In diesem Fall will die Regierung den Offizinen künftig mehr Handlungsspielraum einräumen: Einen gesetzlichen Preisanker erachtet sie mit Blick auf die bestehende Versorgungssituation als »nicht zielführend«. Die Koalitionsfraktionen stellen klar: »Damit ist im Einzelfall weiterhin die Abgabe eines teureren als des verordneten Arzneimittels zulasten der Gesetzlichen Krankenversicherung möglich.« Damit kommen Union und SPD den Apothekern ein großes Stück entgegen: Zunächst war eine 24-Stunden-Frist angedacht, bis ein Austausch erlaubt sein sollte – unter Beibehalten des Preisankers. Im Vergleich zu den derzeitigen Möglichkeiten für Apotheken, auf Lieferengpässe zu reagieren, hätte das sogar eine Verschlechterung der Situation bedeutet.

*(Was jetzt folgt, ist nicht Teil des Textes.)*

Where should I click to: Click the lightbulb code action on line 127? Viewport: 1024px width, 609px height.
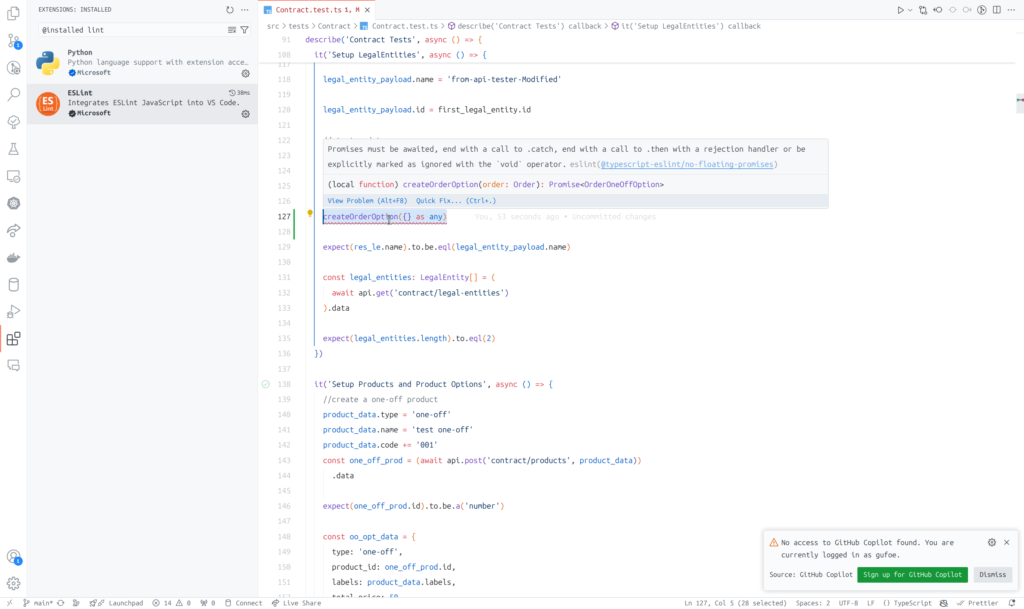pyautogui.click(x=310, y=213)
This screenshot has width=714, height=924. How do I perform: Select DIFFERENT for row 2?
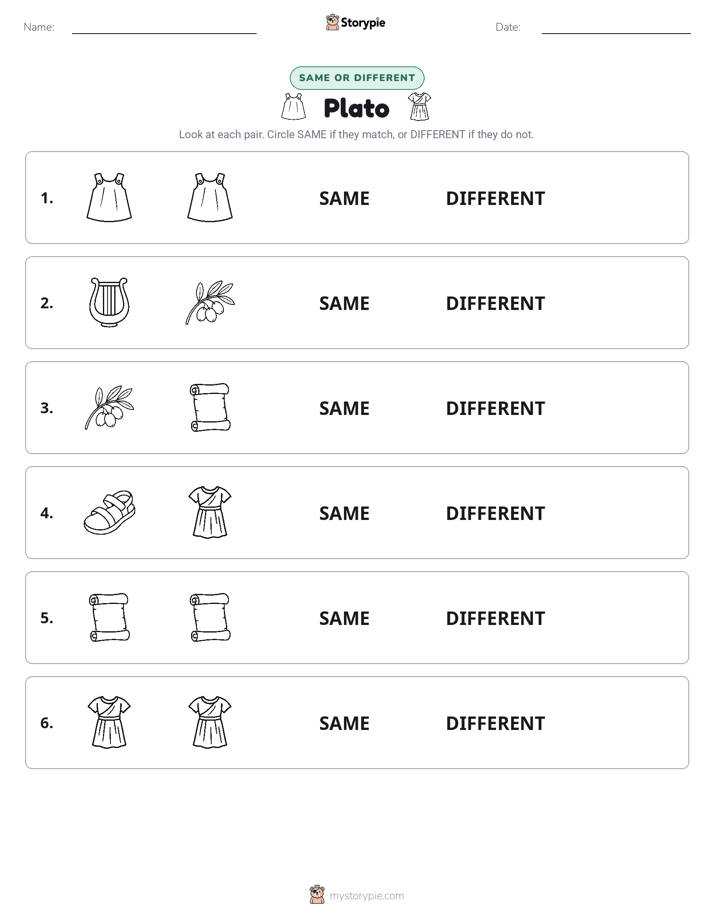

Darüber hinaus sollen mögliche anfallende Mehrkosten nicht vom Versicherten, sondern von seiner jeweiligen Krankenkasse getragen werden. Weitere Einzelheiten »zur unmittelbaren Abgabe mit einem geringen bürokratischen Aufwand« regeln den Änderungsanträgen zufolge die Vertragspartner des Rahmenvertrags, also der Deutsche Apothekerverband (DAV) und der GKV-Spitzenverband. Letzterer erhält den Auftrag, dem Bundesministerium für Gesundheit (BMG) 18 Monate nach Inkrafttreten der Regelung insbesondere über die finanziellen Auswirkungen zu berichten.